▸ **Written exercise**
Rewrite the part of the data that opens with the line containing "Image resolution: width=549" and runs through the end of the data, replacing "value label" with "readout" and leaving everything else unchanged. Leave the pictures out of your answer.

▸ **Extracted data**
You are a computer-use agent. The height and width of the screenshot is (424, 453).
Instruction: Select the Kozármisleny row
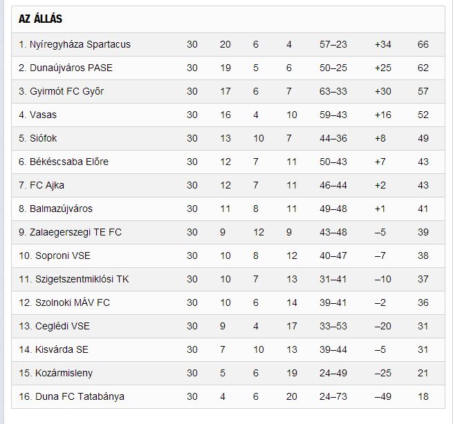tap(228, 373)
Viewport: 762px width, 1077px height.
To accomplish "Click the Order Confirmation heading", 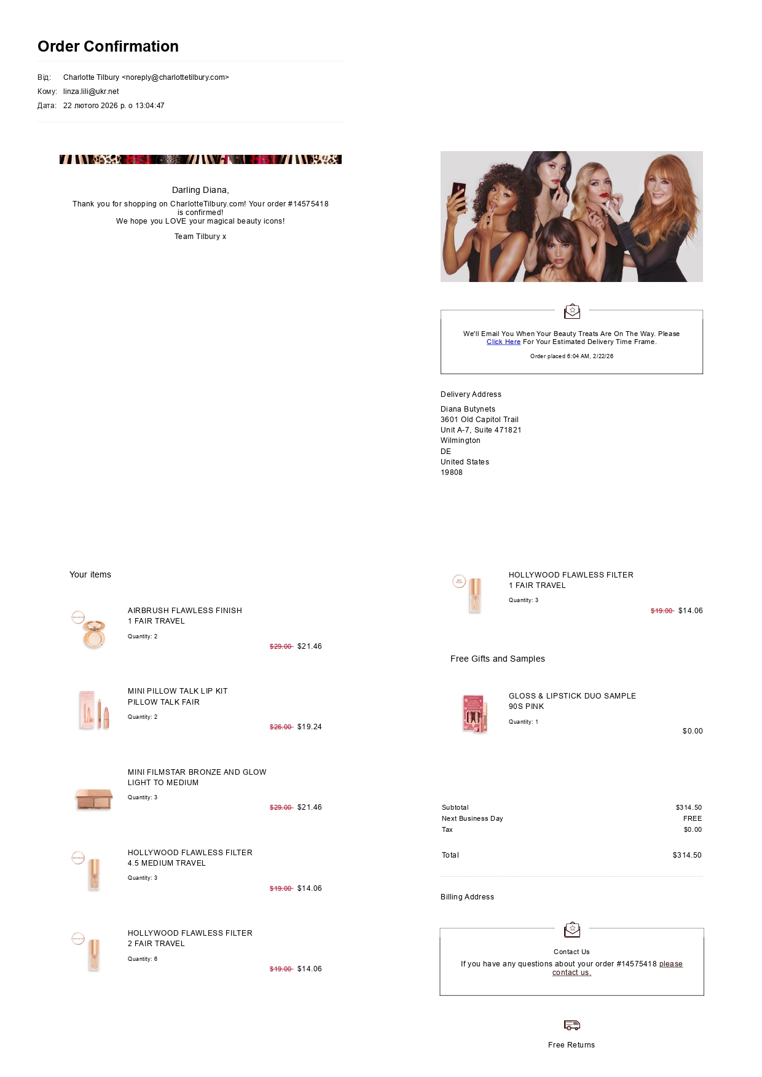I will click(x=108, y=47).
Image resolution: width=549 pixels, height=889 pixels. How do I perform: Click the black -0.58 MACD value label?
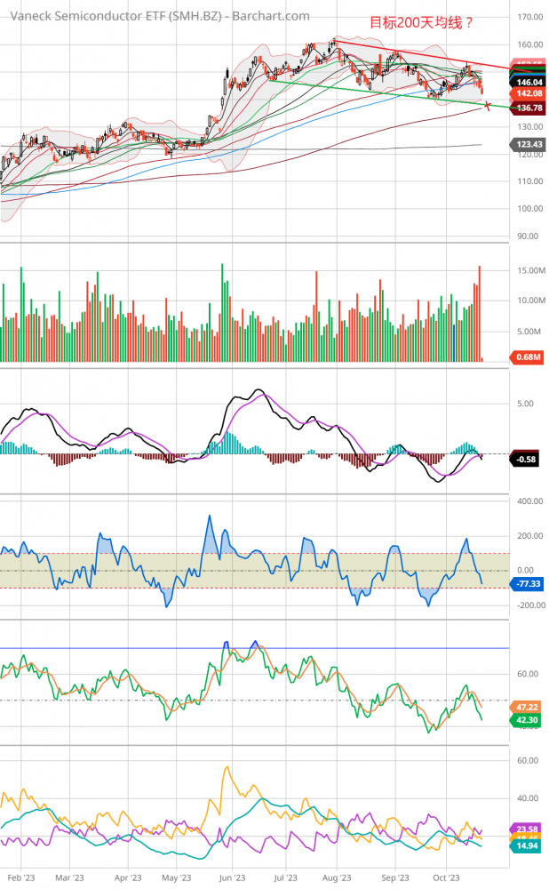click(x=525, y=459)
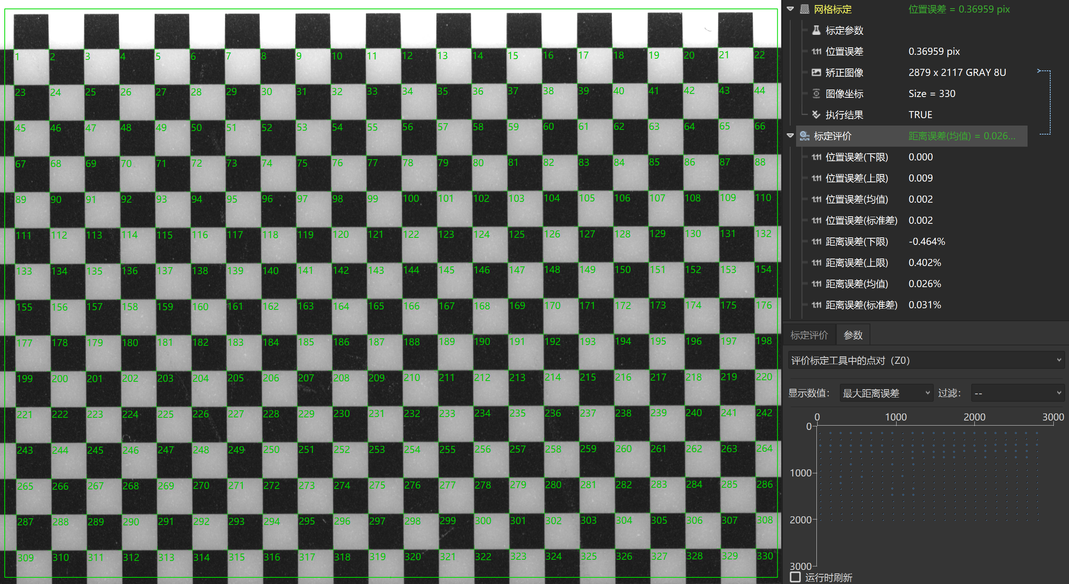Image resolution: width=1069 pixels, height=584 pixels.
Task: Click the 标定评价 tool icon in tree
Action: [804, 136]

▸ **Reply**
Image resolution: width=549 pixels, height=889 pixels. How do I perform: Click the black -0.58 MACD readout?
click(x=525, y=459)
Image resolution: width=1069 pixels, height=584 pixels.
Task: Click the 标定评价 tool icon in tree
Action: [804, 136]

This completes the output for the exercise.